From Duguid’s conclusion:

Google Books takes books as a storehouse of wisdom to be opened up with new tools. They fail to see what librarians know: books can be obtuse, obdurate, even obnoxious things. As a group, they don’t submit equally to a standard shelf, a standard scanner, or a standard ontology….Even with some of the best search and scanning technology in the world behind you, it is unwise to ignore the bookish character of books. More generally, transferring any complex communicative artifacts between generations of technology is always likely to be more problematic than automatic.

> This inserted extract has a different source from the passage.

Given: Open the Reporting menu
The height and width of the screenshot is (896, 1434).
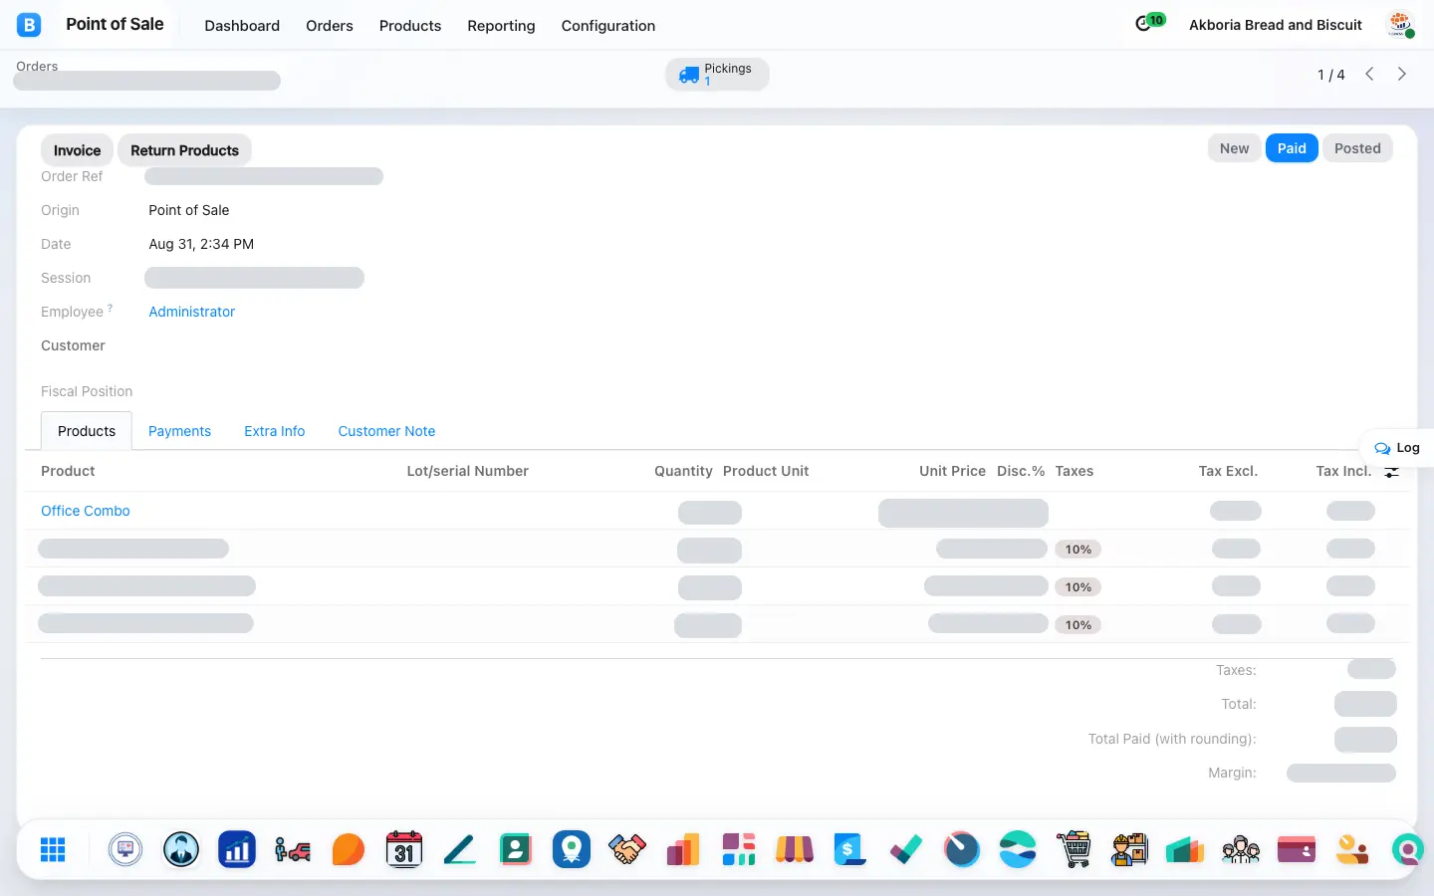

Not incidentally, I believe I first came across a link to Duguid’s article in Dorothea Salo’s del.icio.us stream. Dorothea, as ever, is way ahead of me on this, having been “ranting” about similar topics since 2003 (and possibly before). In her post from that year, No, it really is that hard–a response to a person who thinks that encoding books digitally is a simple, straightforward process–she writes,

Nine times out of ten, these yahoos have utterly forgotten that there’s any book in the world more complicated than, say, a Robert Ludlum novel. (I don’t think these yahoos actually set foot in libraries, though I suppose I could be wrong—they could merely suffer from acute tunnel vision.) The rest of us don’t have that luxury…. We have to sweat over math, art, indexes, tables, links, complex layouts, production workflows, metadata, non-Roman alphabets, digital preservation issues, and all that fun stuff.

(Several of those e-books I mentioned reading on my Palm Pilot were Cory Doctorow’s novels. Dorothea did the HTML markup on them. Which is random, and cool, and sorta beside the point, but I thought I’d mention it here anyway.)

If you find the Duguid article interesting, you might also try these links:

* If it seems like David Lee King is my new bête noir, I don’t really think that’s the case. I believe he and I have a lot of views in common, so the areas where differ stand out to me, and I find them worth investigating. It’s also evident that he welcomes the discussion.